____ Supplied material

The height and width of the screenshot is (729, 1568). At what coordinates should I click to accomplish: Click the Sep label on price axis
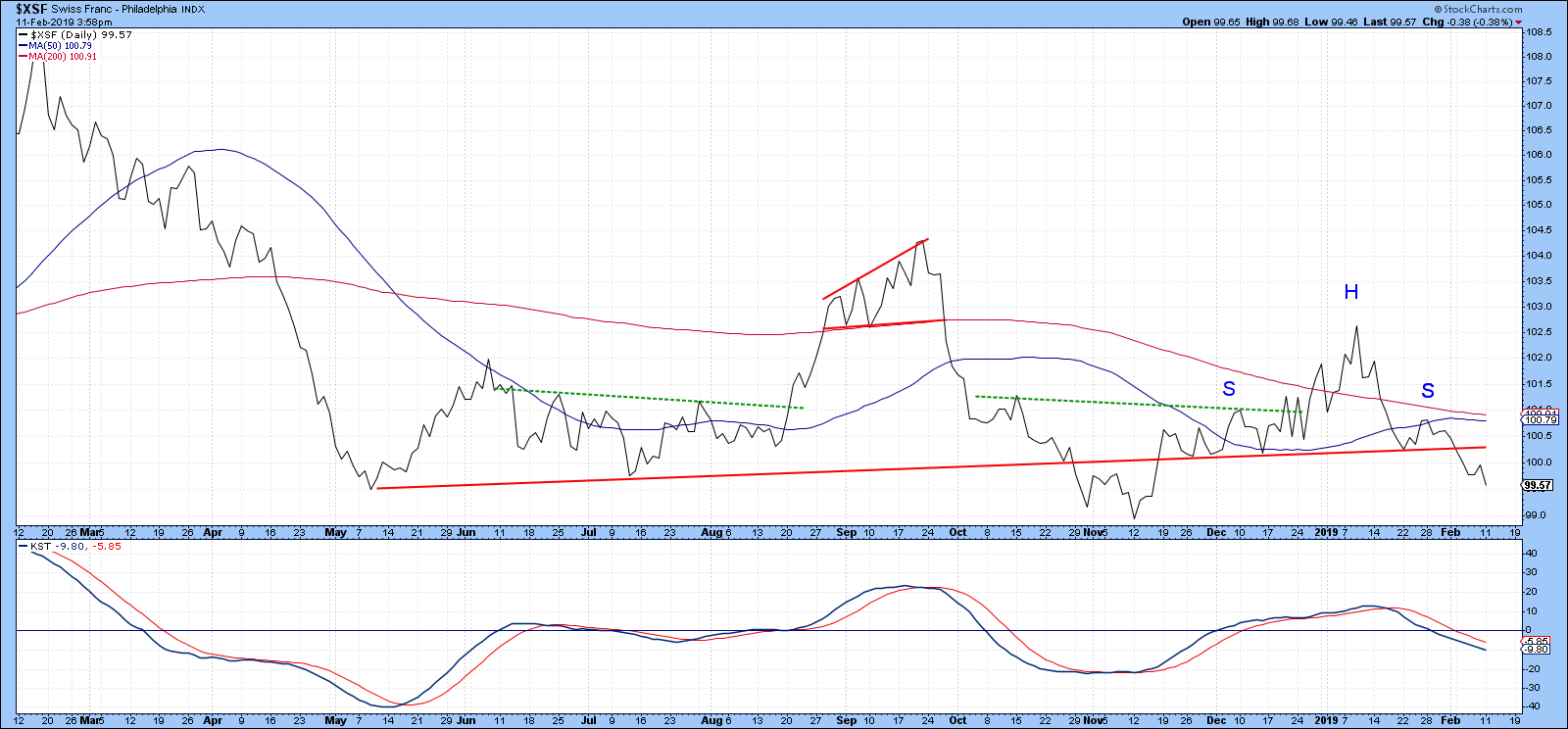(846, 532)
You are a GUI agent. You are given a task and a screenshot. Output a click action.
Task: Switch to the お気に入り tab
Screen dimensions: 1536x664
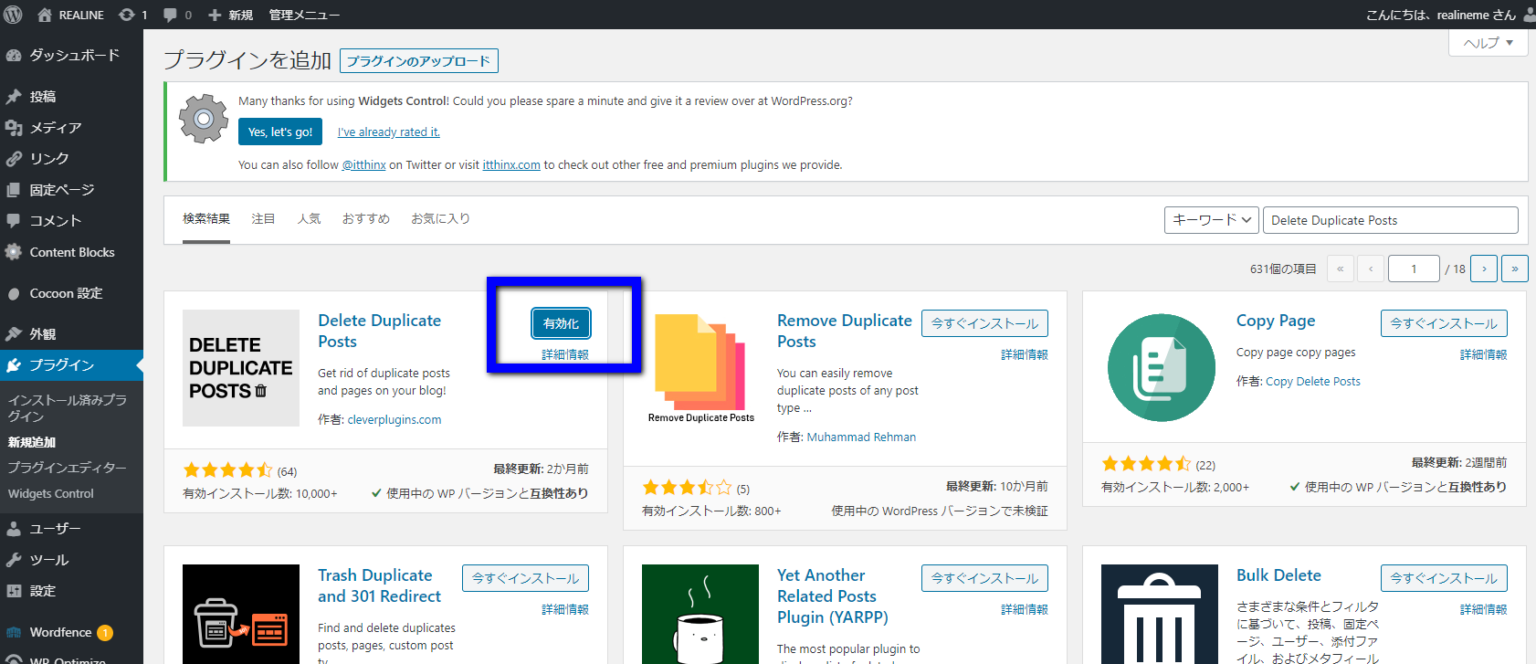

________

— Your assignment —
Word for word, print all of the data; skip the pictures.

— Task solution —
The height and width of the screenshot is (729, 1568). At what coordinates should I click to accomplish: Click the Sep label on price axis
(846, 532)
You are a GUI agent. You are given a task and a screenshot. Output a click action.
Task: Switch to the お気に入り tab
Screen dimensions: 1536x664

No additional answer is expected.